Somewhere along the way I read four words that stopped me cold: simple doesn't mean easy.

That's this past year. None of it has been "easy" — not the first week, not the wall at 265, not the nights I wanted to eat the whole kitchen. I get emotional about that, because it has NOT been easy.

Simple is what makes it doable. Not being easy is what makes it worth something.


Why This Works — The Science (Optional)

This page is optional. If you just want the rules and you trust that they work, skip this and go use them. But if you're the type who needs to understand why something works before you'll actually commit to it, this one's for you.


Why the Deficit Shrinks: It's Not Just "Less Body to Feed"

Some of the shrinking deficit is simple and obvious — a smaller body needs fewer calories to maintain itself, the same way a smaller house costs less to heat.
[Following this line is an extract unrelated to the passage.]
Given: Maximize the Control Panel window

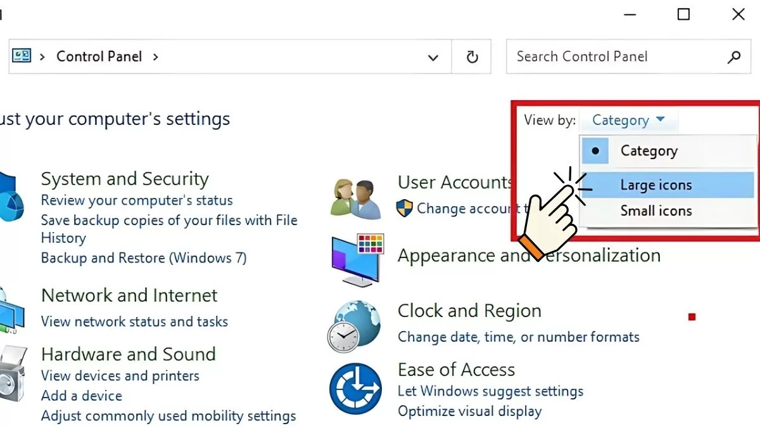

That part's just math.

But there's a second piece that surprised me when I learned about it: your body can also dial its own engine down. As fat stores shrink, a hormone called leptin drops, and falling leptin tells your brain to quietly throttle a few things — how much you fidget and move without thinking about it (called NEAT — non-exercise activity thermogenesis), how efficiently your thyroid converts into its active form, even how hard your nervous system is firing. None of that shows up as a decision you make. It just happens, in the background, as a survival response to sustained deficit.

I'm not a scientist, and I don't need to fully understand the biochemistry to work around it. I just need to know it's happening so I don't panic when the scale slows down and assume I'm doing something wrong. I'm not — my body is just doing exactly what bodies do under sustained deficit.
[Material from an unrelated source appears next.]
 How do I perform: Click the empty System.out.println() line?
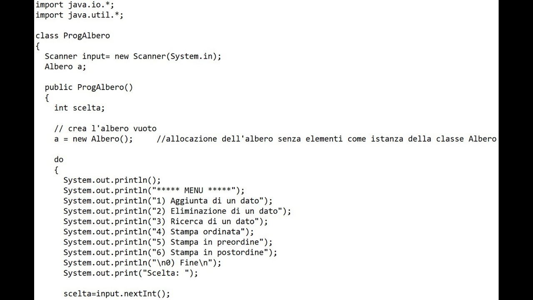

On the flip-side, muscle tissue burns more at rest than fat tissue does, pound for pound. Not a massive amount per pound, but it adds up. So if the gym work is actually building or holding onto muscle and I'm losing fat — my body is heating up metabolically and burning more calories just existing.

That's the tug-of-war happening underneath the surface the whole time. My body is trying to throttle down (the leptin/NEAT side), and my training is actively fighting back (the muscle side). So far, deep into this, they've roughly balanced out — which is exactly why my weekly loss rate hasn't visibly decayed the way the textbook expects it to by this point. That's not luck, that's the "eat less, move more" working exactly as designed.